▶ Excerpted text

::::

Re: [ceph-users] IMPORTANT : NEED HELP : Low IOPS on hdd : MAX AVAIL Draining fast

2019-04-28 Thread Ashley Merrick
It will mean you have some OSD"s that will perform better than others, but
it won't cause any issues within CEPH.

It may help you expand your cluster at the speed you need to fix the MAX
Avail issue, however your only going to be able to backfill as fast as the
source OSD's can handle, but writing is more intensive I can imagine the
new OSD's will perform better during the backfill vs not having the SSD
Journal.

If you have the hardware to do it it won't hurt, however I would say you
want to be careful playing too much with a cluster that's in a recovering
state and having OSD's go up and down, if you end up with a new OSD failing
due to high load it may cause you some further issues with lost objects
e.t.c that wasn't fully replicated.

So it will be at your own risk to add further OSD's..

On Sun, Apr 28, 2019 at 9:40 PM Nikhil R  wrote:

> Thanks Paul,
> Coming back to my question, is it a good idea to add SSD Journals for HDD
> on a new node in an existing hdd journal and osd cluster?
>
>
>
>
> On Sun, Apr 28, 2019 at 2:49 PM Paul Emmerich 
> wrote:
>
>> Looks like you got lots of tiny objects. By default the recovery speed
>> on HDDs is limited to 10 objects per second (40 with DB on a SSD) per
>> thread.
>>
>>
>> Decrease osd_recovery_sleep_hdd (default 0.1) to increase
>> recovery/backfill speed.
>>
>>
>> Paul
>>
>> --
>> Paul Emmerich
>>
>> Looking for help with your Ceph cluster? Contact us at https://croit.io
>>
>> croit GmbH
>> Freseniusstr. 31h
>> 81247 München
>> www.croit.io
>> Tel: +49 89 1896585 90
>>
>> On Sun, Apr 28, 2019 at 6:57 AM Nikhil R  wrote:
>> >
>> > Hi,
>> > I have set noout, noscrub and nodeep-scrub and the last time we added
>> osd's we adding few at a time.

::::

▶ Direction A
In the Ceph mailing-list thread, what is the default recovery speed limit on HDDs, per thread, when the DB is not on an SSD?
▶ Direction B
Translate this sentence from the Ceph mailing-list thread into French: "Looks like you got lots of tiny objects."
▶ Direction C
Write the next few lines of the Ceph mailing-list thread, following on from its final line.

▶ Source excerpt

::::

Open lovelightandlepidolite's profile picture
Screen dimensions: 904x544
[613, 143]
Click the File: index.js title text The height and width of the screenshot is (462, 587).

::::

▶ Exercise output A
10 objects per second.

▶ Exercise output B
On dirait que vous avez beaucoup de tout petits objets.

▶ Exercise output C
>> > The main issue here is with IOPS where the existing osd's are not able
>> to backfill at a higher rate - not even 1 thread during peak hours and a
>> max of 2 threads during off-peak. We are getting more client i/o and the
>> documents ingested are more than the space being freed up by backfilling
>> pg's to new osd's added.
>> > Below is our cluster health
>> >  health HEALTH_WARN
>> > 5221 pgs backfill_wait
>> > 31 pgs backfilling
>> > 1453 pgs degraded
>> > 4 pgs recovering
>> > 1054 pgs recovery_wait
>> > 1453 pgs stuck degraded
>> > 6310 pgs stuck unclean
>> > 384 pgs stuck undersized
>> > 384 pgs undersized
>> > recovery 130823732/9142530156 objects degraded (1.431%)
>> > recovery 2446840943/9142530156 objects misplaced (26.763%)
>> > noout,nobackfill,noscrub,nodeep-scrub flag(s) set
>> > mon.mon_1 store is getting too big! 26562 MB >= 15360 MB
>> > mon.mon_2 store is getting too big! 26828 MB >= 15360 MB
>> > mon.mon_3 store is getting too big! 26504 MB >= 15360 MB
>> >  monmap e1: 3 mons at
>> {mon_1=x.x.x.x:x./0,mon_2=x.x.x.x:/0,mon_3=x.x.x.x:/0}
>> > election epoch 7996, quorum 0,1,2 mon_1,mon_2,mon_3
>> >  osdmap e194833: 105 osds: 105 up, 105 in; 5931 remapped pgs
>> > flags
>> noout,nobackfill,noscrub,nodeep-scrub,sortbitwise,require_jewel_osds
>> >   pgmap v48390703: 10536 pgs, 18 pools, 144 TB data, 2906 Mobjects
>> > 475 TB used, 287 TB / 763 TB avail
>> > 130823732/9142530156 objects degraded (1.431%)
>> > 2446840943/9142530156 objects misplaced (26.763%)
>> > 4851 active+remapped+wait_backfill
>> > 4226 active+clean
>> >  659 active+recovery_wait+degraded+remapped
>> >  377 active+recovery_wait+degraded
>> >  357 active+undersized+degraded+remapped+wait_backfill
>> >   18 active+recovery_wait+undersized+degraded+remapped
>> >   16 active+degraded+remapped+backfilling
>> >   13 active+degraded+remapped+wait_backfill
>> >9 active+undersized+degraded+remapped+backfilling
>> >6 active+remapped+backfilling
>> >2 active+recovering+degraded
>> >2 active+recovering+degraded+remapped
>> >   client io 11894 kB/s rd, 105 kB/s wr, 981 op/s rd, 72 op/s wr
>> >
>> > So, is it a good option to add new osd's on a new node with ssd's as
>> journals?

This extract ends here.